What is required: Retype the whole listing that follows so that it matches the original exactly.
Records provided Block Start
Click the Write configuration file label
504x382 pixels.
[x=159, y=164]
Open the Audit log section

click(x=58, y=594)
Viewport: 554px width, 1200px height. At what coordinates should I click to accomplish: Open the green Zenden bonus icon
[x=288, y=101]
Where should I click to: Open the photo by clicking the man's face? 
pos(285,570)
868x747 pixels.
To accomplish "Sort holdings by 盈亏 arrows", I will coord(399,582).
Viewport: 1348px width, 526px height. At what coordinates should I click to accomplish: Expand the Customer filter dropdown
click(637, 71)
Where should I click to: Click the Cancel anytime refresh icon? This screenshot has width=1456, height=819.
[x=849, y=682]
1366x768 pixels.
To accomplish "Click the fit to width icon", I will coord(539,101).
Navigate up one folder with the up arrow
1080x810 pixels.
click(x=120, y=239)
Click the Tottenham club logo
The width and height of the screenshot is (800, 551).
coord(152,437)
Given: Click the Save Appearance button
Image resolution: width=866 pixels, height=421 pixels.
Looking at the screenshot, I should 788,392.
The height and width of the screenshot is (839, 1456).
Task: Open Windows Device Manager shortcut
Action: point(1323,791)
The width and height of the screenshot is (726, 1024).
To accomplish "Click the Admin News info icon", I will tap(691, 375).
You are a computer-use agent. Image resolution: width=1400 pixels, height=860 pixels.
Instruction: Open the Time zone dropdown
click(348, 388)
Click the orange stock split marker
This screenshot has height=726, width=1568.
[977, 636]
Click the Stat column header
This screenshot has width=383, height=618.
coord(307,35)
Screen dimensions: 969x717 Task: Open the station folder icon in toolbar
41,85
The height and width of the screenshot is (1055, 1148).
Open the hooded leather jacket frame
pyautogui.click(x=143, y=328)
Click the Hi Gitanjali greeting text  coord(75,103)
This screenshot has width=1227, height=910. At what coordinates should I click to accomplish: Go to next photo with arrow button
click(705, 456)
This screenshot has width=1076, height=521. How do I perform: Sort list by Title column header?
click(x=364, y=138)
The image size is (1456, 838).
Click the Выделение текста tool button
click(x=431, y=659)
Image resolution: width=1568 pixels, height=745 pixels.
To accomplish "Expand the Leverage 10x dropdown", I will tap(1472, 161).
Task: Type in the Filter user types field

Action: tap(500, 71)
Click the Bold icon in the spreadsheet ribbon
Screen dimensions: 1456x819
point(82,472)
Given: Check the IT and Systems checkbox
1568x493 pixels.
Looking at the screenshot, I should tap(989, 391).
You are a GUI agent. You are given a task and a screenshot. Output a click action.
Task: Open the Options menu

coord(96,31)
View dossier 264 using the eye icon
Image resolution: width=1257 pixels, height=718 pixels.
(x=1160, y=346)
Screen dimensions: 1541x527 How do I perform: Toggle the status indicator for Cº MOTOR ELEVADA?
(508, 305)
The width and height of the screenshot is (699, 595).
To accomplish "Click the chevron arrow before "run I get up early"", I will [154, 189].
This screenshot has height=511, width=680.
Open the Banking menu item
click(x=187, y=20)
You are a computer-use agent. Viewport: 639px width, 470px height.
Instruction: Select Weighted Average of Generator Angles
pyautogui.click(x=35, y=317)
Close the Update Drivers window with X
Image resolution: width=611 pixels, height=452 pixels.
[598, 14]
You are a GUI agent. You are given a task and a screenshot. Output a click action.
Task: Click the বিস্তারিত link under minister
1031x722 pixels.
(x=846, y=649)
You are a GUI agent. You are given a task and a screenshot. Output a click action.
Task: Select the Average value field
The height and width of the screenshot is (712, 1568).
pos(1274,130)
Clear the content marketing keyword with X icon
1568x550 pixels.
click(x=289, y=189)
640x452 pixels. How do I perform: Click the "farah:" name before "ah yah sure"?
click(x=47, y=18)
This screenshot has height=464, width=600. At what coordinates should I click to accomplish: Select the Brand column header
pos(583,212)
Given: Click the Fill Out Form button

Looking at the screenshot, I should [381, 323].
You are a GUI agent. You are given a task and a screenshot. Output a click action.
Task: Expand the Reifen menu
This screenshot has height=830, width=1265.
Records provided Block End
Exercise solution:
Click the Write configuration file label
504x382 pixels.
[x=159, y=164]
Open the Audit log section

click(x=58, y=594)
Viewport: 554px width, 1200px height. At what coordinates should I click to accomplish: Open the green Zenden bonus icon
[x=288, y=101]
Where should I click to: Open the photo by clicking the man's face? 
pos(285,570)
868x747 pixels.
To accomplish "Sort holdings by 盈亏 arrows", I will coord(399,582).
Viewport: 1348px width, 526px height. At what coordinates should I click to accomplish: Expand the Customer filter dropdown
click(637, 71)
Where should I click to: Click the Cancel anytime refresh icon? This screenshot has width=1456, height=819.
[x=849, y=682]
1366x768 pixels.
To accomplish "Click the fit to width icon", I will coord(539,101).
Navigate up one folder with the up arrow
1080x810 pixels.
click(x=120, y=239)
Click the Tottenham club logo
The width and height of the screenshot is (800, 551).
coord(152,437)
Given: Click the Save Appearance button
Image resolution: width=866 pixels, height=421 pixels.
Looking at the screenshot, I should 788,392.
The height and width of the screenshot is (839, 1456).
Task: Open Windows Device Manager shortcut
Action: point(1323,791)
The width and height of the screenshot is (726, 1024).
To accomplish "Click the Admin News info icon", I will tap(691, 375).
You are a computer-use agent. Image resolution: width=1400 pixels, height=860 pixels.
Instruction: Open the Time zone dropdown
click(348, 388)
Click the orange stock split marker
This screenshot has height=726, width=1568.
[977, 636]
Click the Stat column header
This screenshot has width=383, height=618.
coord(307,35)
Screen dimensions: 969x717 Task: Open the station folder icon in toolbar
41,85
The height and width of the screenshot is (1055, 1148).
Open the hooded leather jacket frame
pyautogui.click(x=143, y=328)
Click the Hi Gitanjali greeting text  coord(75,103)
This screenshot has width=1227, height=910. At what coordinates should I click to accomplish: Go to next photo with arrow button
click(705, 456)
This screenshot has width=1076, height=521. How do I perform: Sort list by Title column header?
click(x=364, y=138)
The image size is (1456, 838).
Click the Выделение текста tool button
click(x=431, y=659)
Image resolution: width=1568 pixels, height=745 pixels.
To accomplish "Expand the Leverage 10x dropdown", I will tap(1472, 161).
Task: Type in the Filter user types field

Action: tap(500, 71)
Click the Bold icon in the spreadsheet ribbon
Screen dimensions: 1456x819
point(82,472)
Given: Check the IT and Systems checkbox
1568x493 pixels.
Looking at the screenshot, I should tap(989, 391).
You are a GUI agent. You are given a task and a screenshot. Output a click action.
Task: Open the Options menu

coord(96,31)
View dossier 264 using the eye icon
Image resolution: width=1257 pixels, height=718 pixels.
(x=1160, y=346)
Screen dimensions: 1541x527 How do I perform: Toggle the status indicator for Cº MOTOR ELEVADA?
(508, 305)
The width and height of the screenshot is (699, 595).
To accomplish "Click the chevron arrow before "run I get up early"", I will [154, 189].
This screenshot has height=511, width=680.
Open the Banking menu item
click(x=187, y=20)
You are a computer-use agent. Viewport: 639px width, 470px height.
Instruction: Select Weighted Average of Generator Angles
pyautogui.click(x=35, y=317)
Close the Update Drivers window with X
Image resolution: width=611 pixels, height=452 pixels.
[598, 14]
You are a GUI agent. You are given a task and a screenshot. Output a click action.
Task: Click the বিস্তারিত link under minister
1031x722 pixels.
(x=846, y=649)
You are a GUI agent. You are given a task and a screenshot. Output a click action.
Task: Select the Average value field
The height and width of the screenshot is (712, 1568).
pos(1274,130)
Clear the content marketing keyword with X icon
1568x550 pixels.
click(x=289, y=189)
640x452 pixels. How do I perform: Click the "farah:" name before "ah yah sure"?
click(x=47, y=18)
This screenshot has height=464, width=600. At what coordinates should I click to accomplish: Select the Brand column header
pos(583,212)
Given: Click the Fill Out Form button

Looking at the screenshot, I should [381, 323].
You are a GUI agent. You are given a task and a screenshot. Output a click action.
Task: Expand the Reifen menu
This screenshot has height=830, width=1265.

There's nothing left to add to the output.